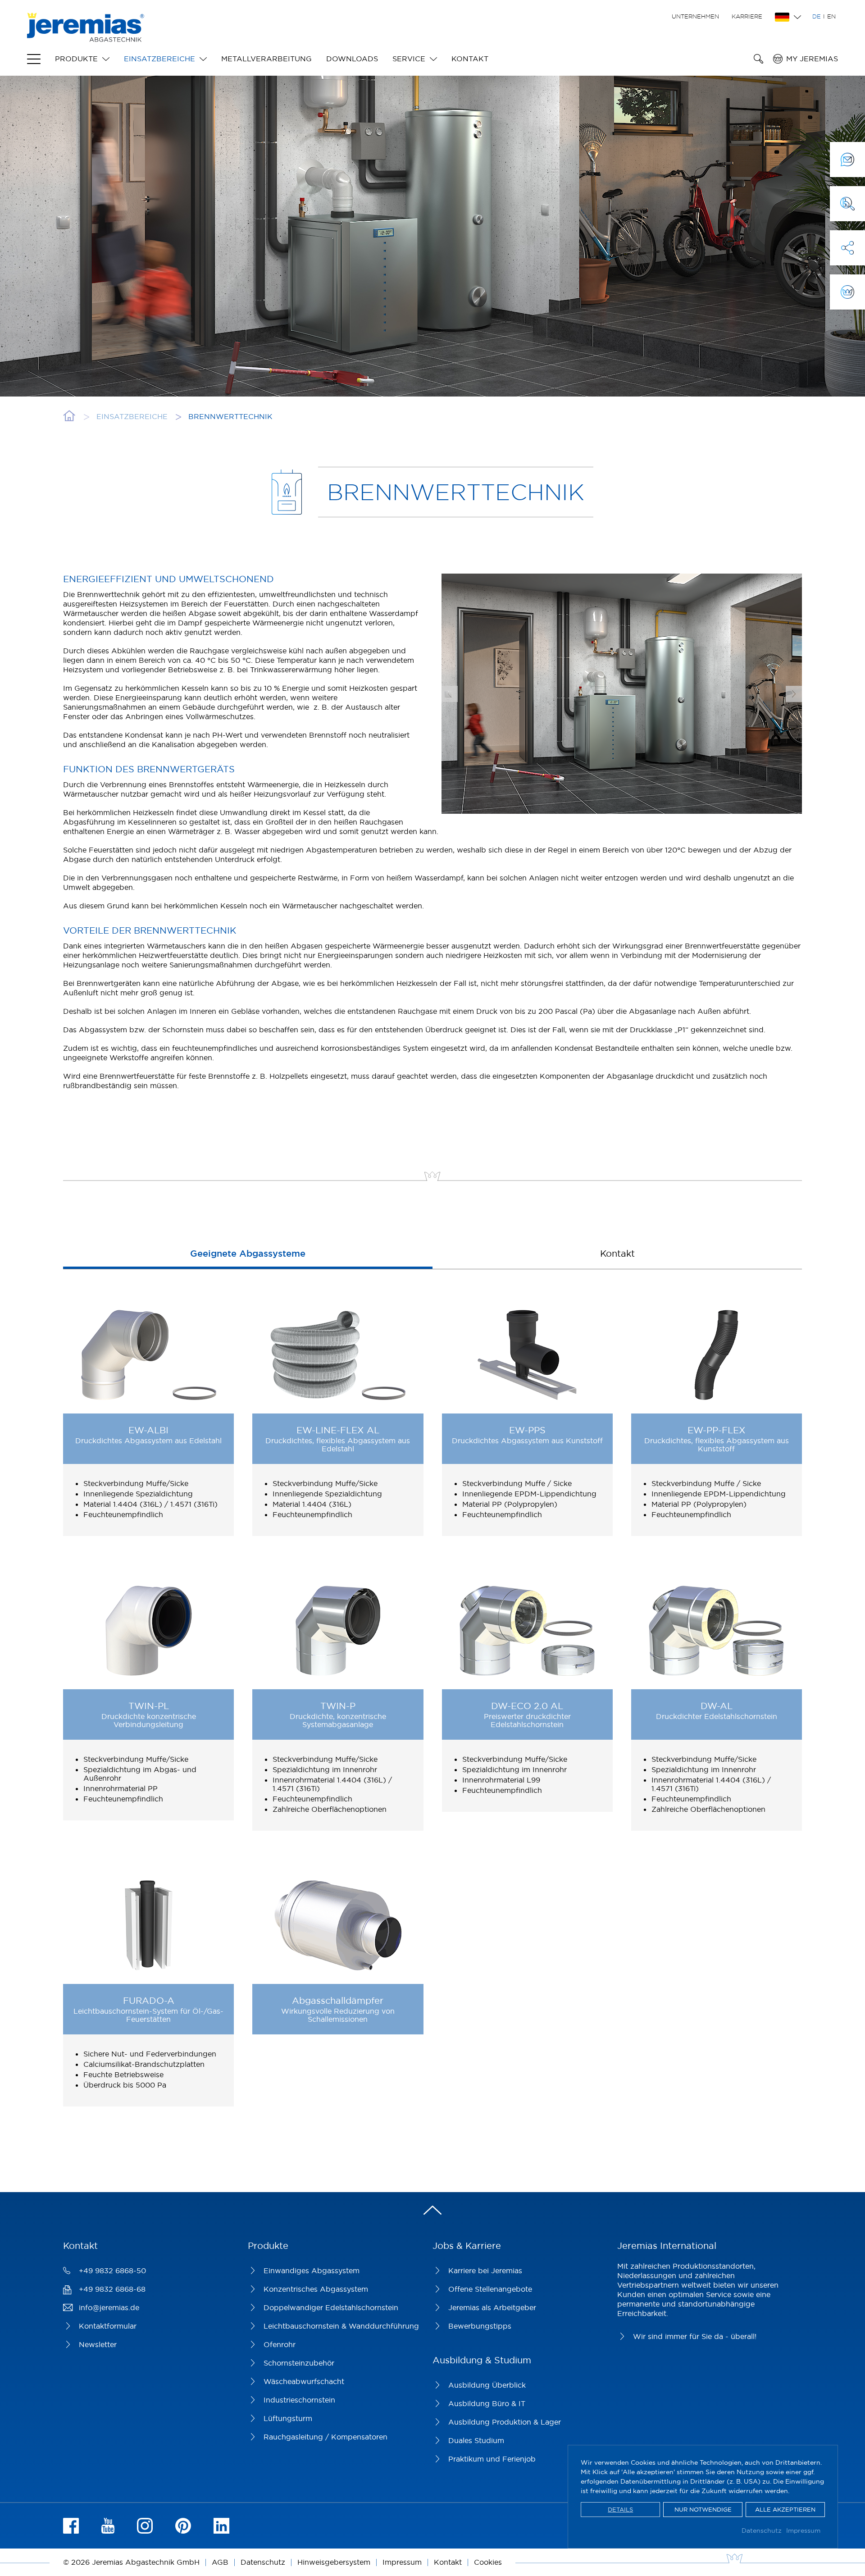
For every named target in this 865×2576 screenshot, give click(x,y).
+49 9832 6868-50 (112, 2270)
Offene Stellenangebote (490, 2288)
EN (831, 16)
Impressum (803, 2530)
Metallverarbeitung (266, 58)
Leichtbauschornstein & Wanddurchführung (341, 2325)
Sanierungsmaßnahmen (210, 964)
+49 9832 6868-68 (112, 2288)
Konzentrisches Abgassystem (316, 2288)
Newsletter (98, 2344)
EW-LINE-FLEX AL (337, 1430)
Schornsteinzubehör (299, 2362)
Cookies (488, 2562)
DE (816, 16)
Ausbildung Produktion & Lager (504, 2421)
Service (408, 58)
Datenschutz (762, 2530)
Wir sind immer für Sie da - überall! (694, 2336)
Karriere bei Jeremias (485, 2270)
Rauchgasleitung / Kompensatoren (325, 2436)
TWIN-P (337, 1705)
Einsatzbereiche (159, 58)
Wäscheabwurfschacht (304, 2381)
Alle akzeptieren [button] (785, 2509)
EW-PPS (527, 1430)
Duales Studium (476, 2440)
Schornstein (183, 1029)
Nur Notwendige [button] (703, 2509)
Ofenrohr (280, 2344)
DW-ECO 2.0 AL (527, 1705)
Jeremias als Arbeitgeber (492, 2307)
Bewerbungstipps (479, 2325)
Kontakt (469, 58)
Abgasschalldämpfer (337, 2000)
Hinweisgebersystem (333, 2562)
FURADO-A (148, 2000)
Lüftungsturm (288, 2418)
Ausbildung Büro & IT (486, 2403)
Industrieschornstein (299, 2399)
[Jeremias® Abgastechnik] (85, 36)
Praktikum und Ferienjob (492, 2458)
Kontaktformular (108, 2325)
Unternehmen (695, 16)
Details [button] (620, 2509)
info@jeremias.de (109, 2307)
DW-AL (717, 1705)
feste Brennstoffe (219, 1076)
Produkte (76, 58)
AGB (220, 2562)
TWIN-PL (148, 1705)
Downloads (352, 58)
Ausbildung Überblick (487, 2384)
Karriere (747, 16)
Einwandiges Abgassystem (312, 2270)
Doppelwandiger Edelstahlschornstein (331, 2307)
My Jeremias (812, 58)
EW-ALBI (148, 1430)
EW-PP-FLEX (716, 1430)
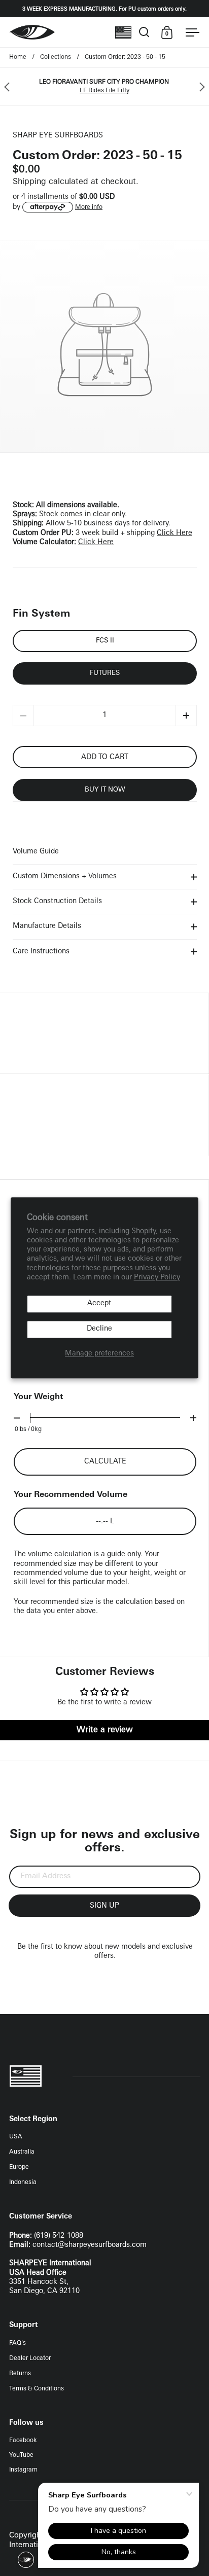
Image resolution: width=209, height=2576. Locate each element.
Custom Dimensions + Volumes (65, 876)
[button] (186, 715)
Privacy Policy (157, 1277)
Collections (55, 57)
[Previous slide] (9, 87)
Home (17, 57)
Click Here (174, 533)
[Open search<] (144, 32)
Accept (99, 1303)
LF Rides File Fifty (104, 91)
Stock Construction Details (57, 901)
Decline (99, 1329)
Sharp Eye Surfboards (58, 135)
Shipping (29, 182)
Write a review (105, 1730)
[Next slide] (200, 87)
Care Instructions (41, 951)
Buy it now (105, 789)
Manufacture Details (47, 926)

==

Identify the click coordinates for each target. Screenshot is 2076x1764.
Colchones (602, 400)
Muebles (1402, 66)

--

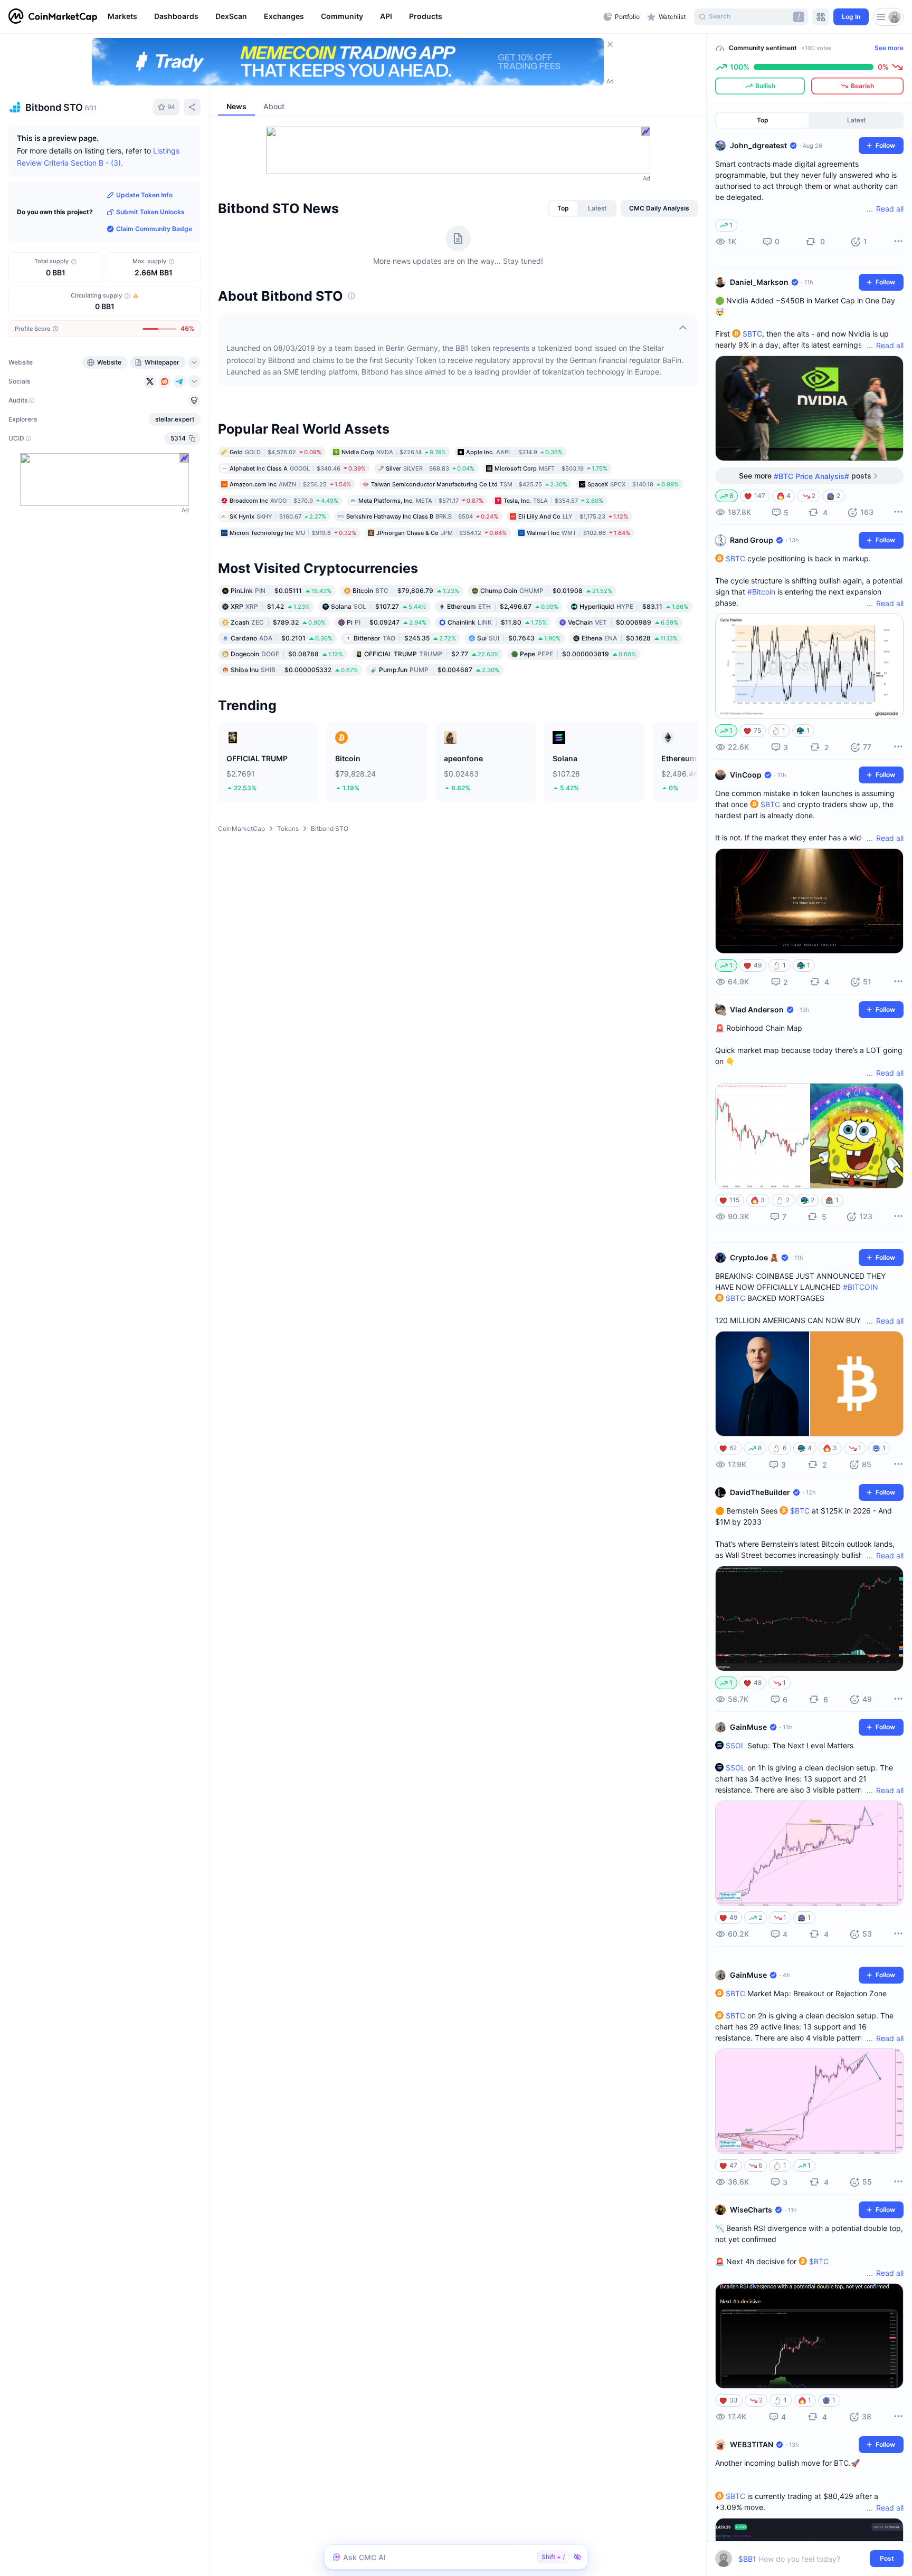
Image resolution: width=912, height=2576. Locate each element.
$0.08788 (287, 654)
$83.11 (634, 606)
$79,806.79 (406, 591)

*TASK TO COMPLETE*: What lines in the material above hold the string "target"? List them.

*OUTPUT BELOW*:
For every named target in this 865×2576 screenshot, give click(x,y).
Identify the click coordinates for each target. Screenshot is 2076x1764.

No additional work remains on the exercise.